Post date: Apr 03, 2019 5:9:20 PM
I am now starting the final set of analyses for a paper on the Teton time series. The focus will be on connections between genetic diversity, variance Ne and Vg for traits, and on change over time for SNPs and GEBVs (perhaps in a fluctuating selection context, or maybe just change overall). I was a bit concerned before about batch effects (two separate rounds of sequencing) and I just want to fill really good about the variants I am working with. Thus, I am also trying variant calling with samtools and bcftools. I will take the two (this one and the previous one) sets of variants at least through allele frequency estimation in parallel. And I can see whether/how results differ for the different variant sets (in terms of patterns of change, Ne, etc.).

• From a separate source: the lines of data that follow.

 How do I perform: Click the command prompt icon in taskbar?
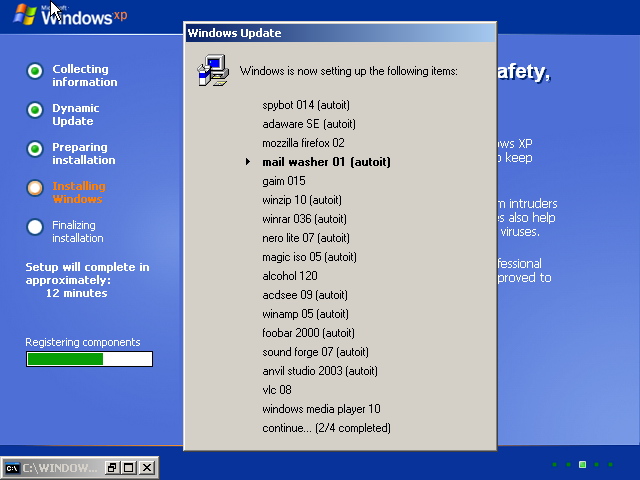[12, 468]
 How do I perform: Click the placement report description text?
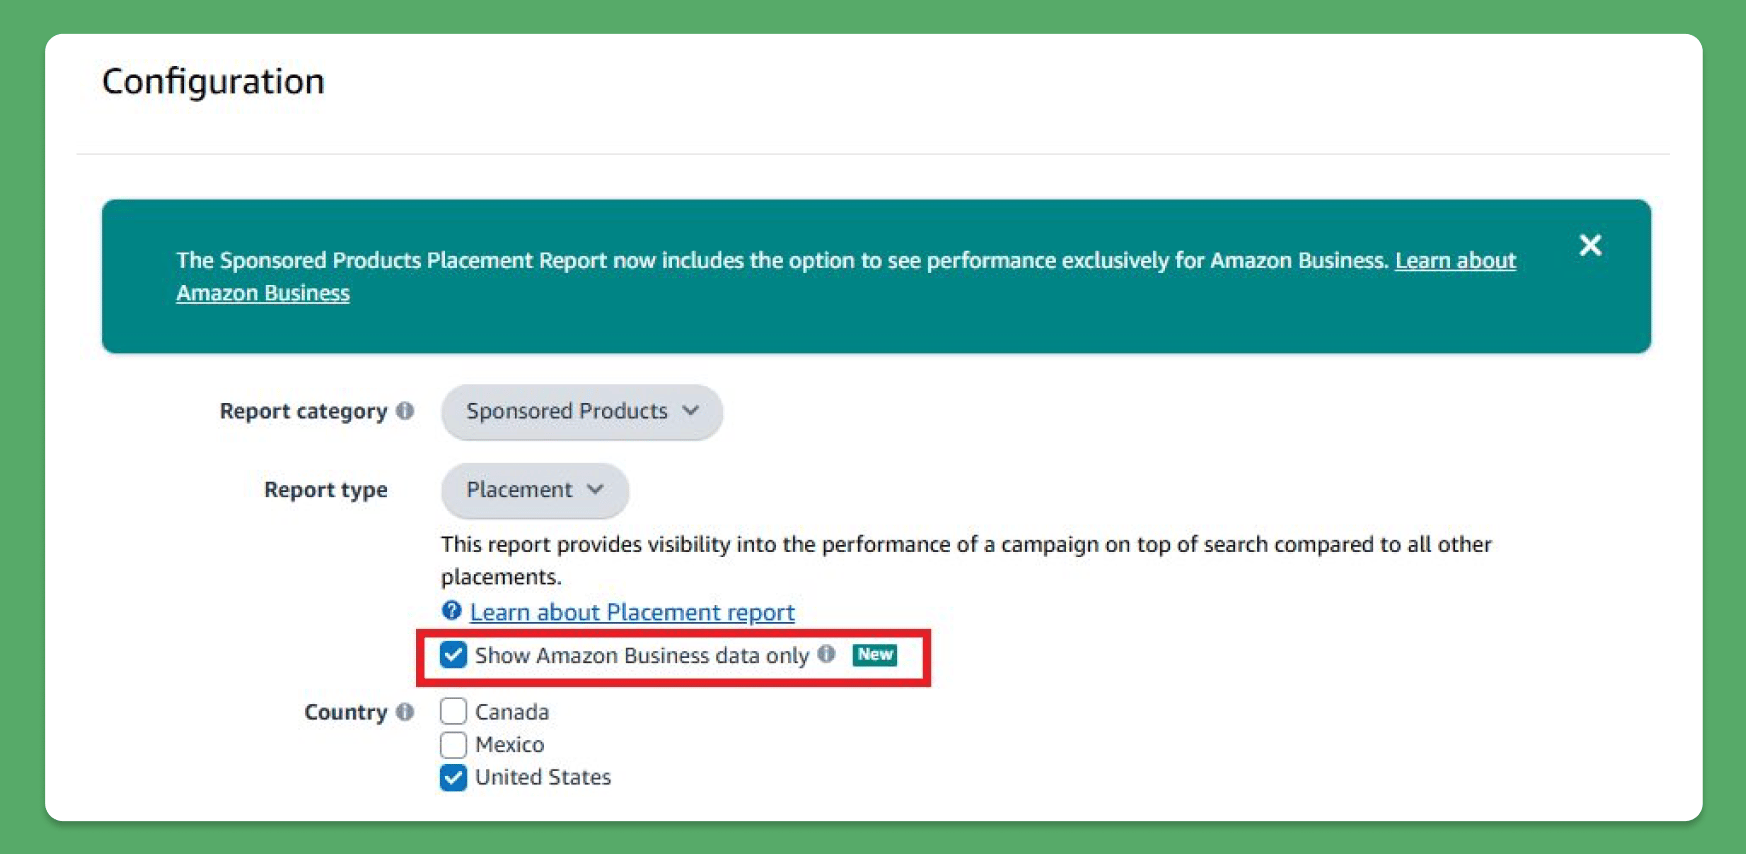965,545
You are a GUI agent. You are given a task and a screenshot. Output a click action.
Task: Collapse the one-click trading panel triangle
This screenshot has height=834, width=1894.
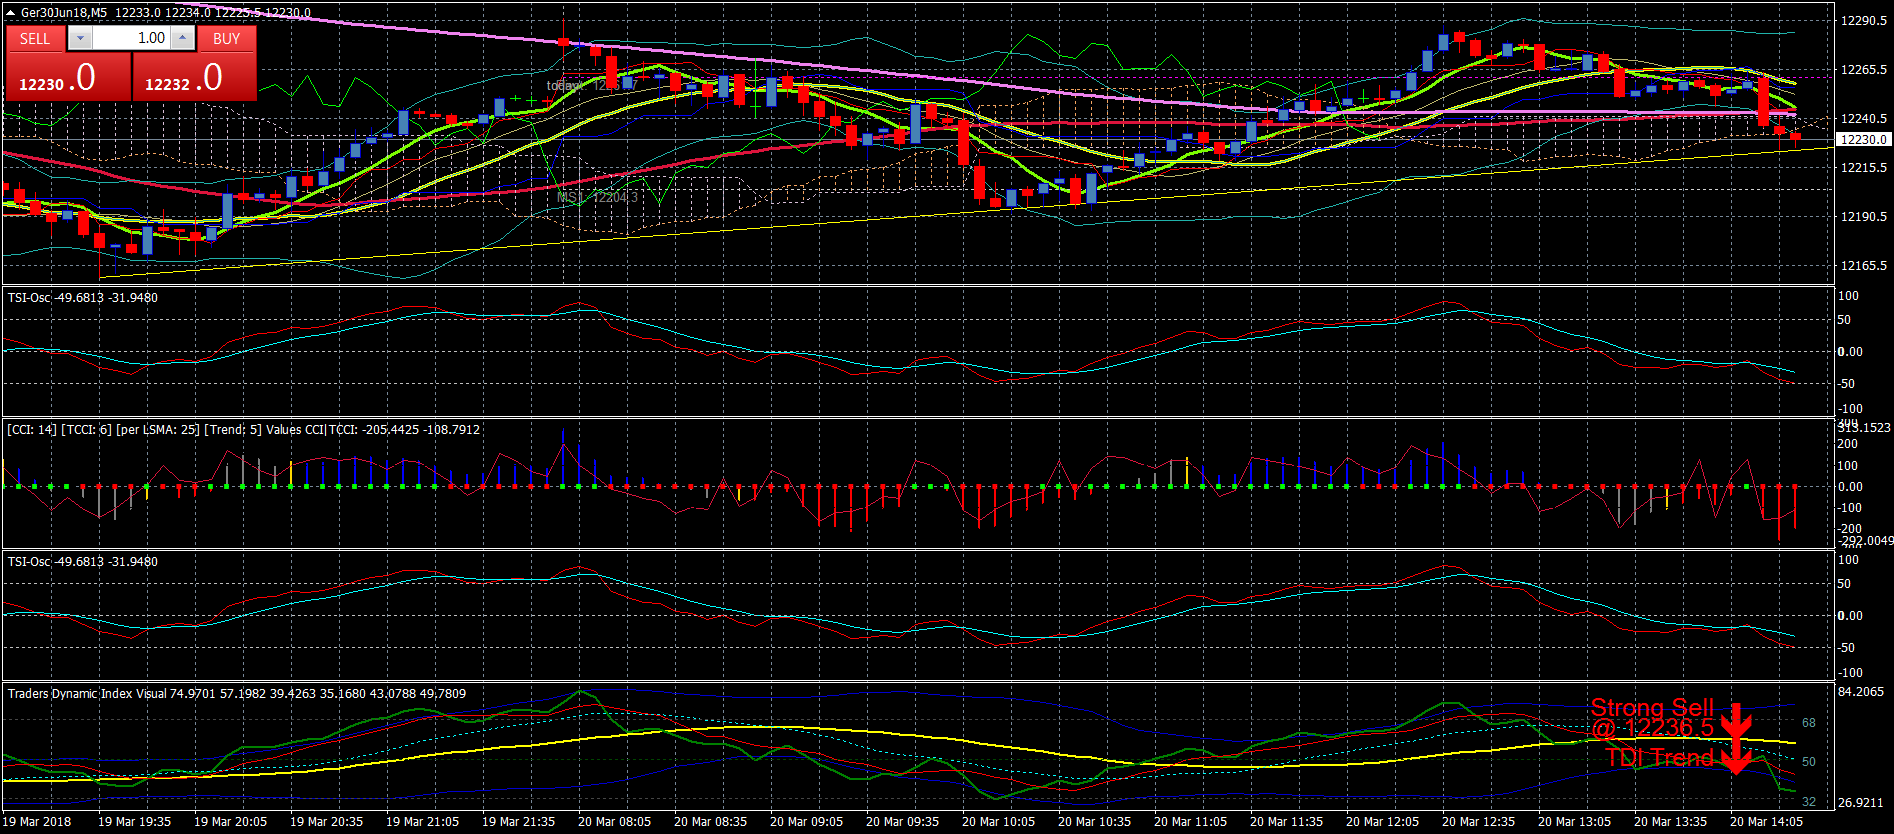coord(11,13)
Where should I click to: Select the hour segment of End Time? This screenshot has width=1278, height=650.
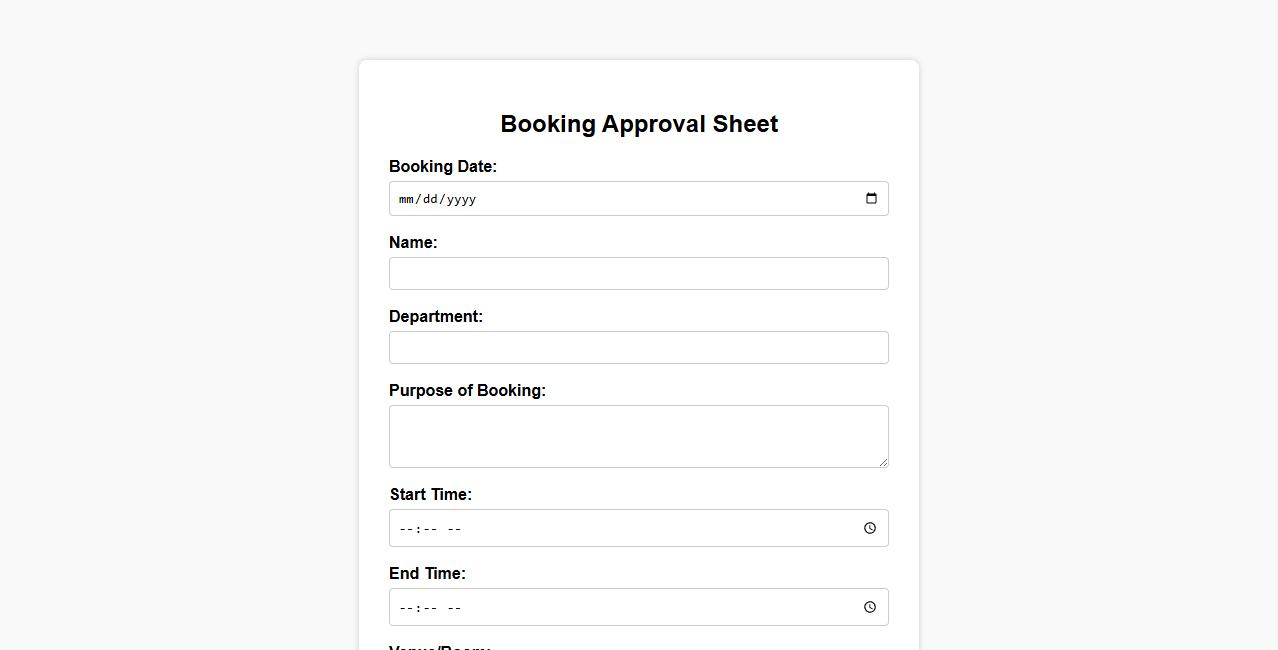[405, 608]
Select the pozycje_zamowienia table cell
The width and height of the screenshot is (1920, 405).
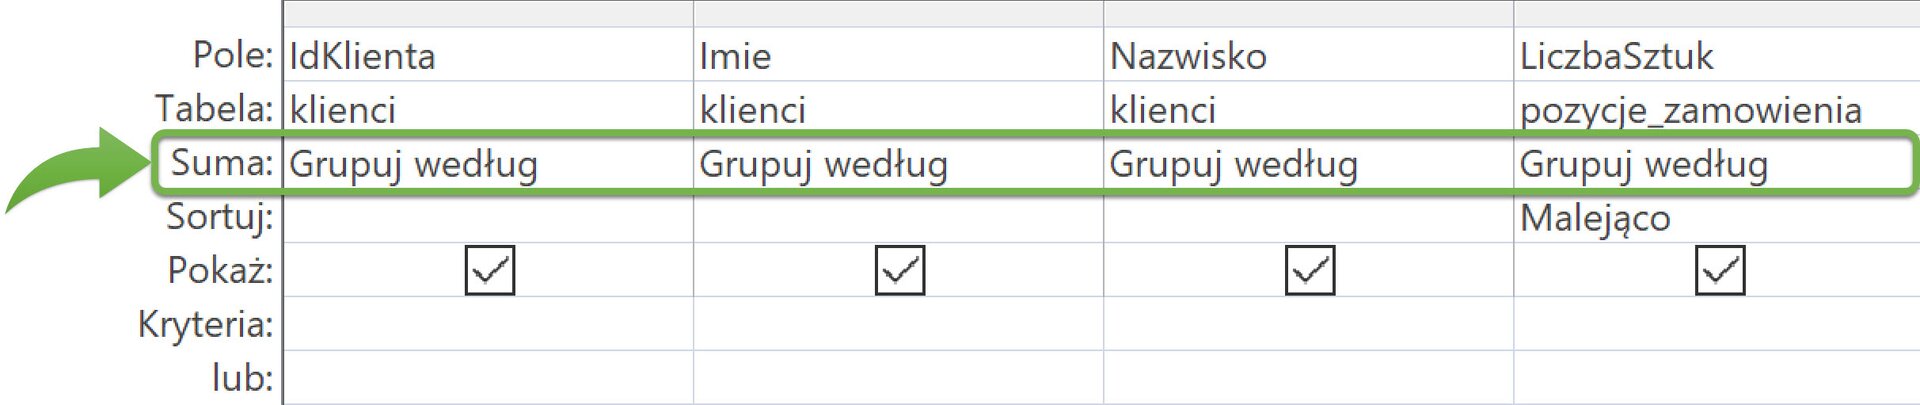pos(1716,109)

I am calling variants with the 1536 samples. This is in /uufs/chpc.utah.edu/common/home/u6000989/data/lycaeides/timeseries/Variants_Samtools/. I ran:
sbatch SamVarCall.sh
Which runs
#!/bin/sh
#SBATCH --time=240:00:00
#SBATCH --nodes=1
#SBATCH --ntasks=24
#SBATCH --account=gompert-kp
#SBATCH --partition=gompert-kp
#SBATCH --job-name=sam_varcall
#SBATCH --mail-type=FAIL
#SBATCH --mail-user=zach.gompert@usu.edu
#SAMTOOLs mpileup version 1.5 options used:
#C = adjust mapping quality; recommended:50, disable:0 [0]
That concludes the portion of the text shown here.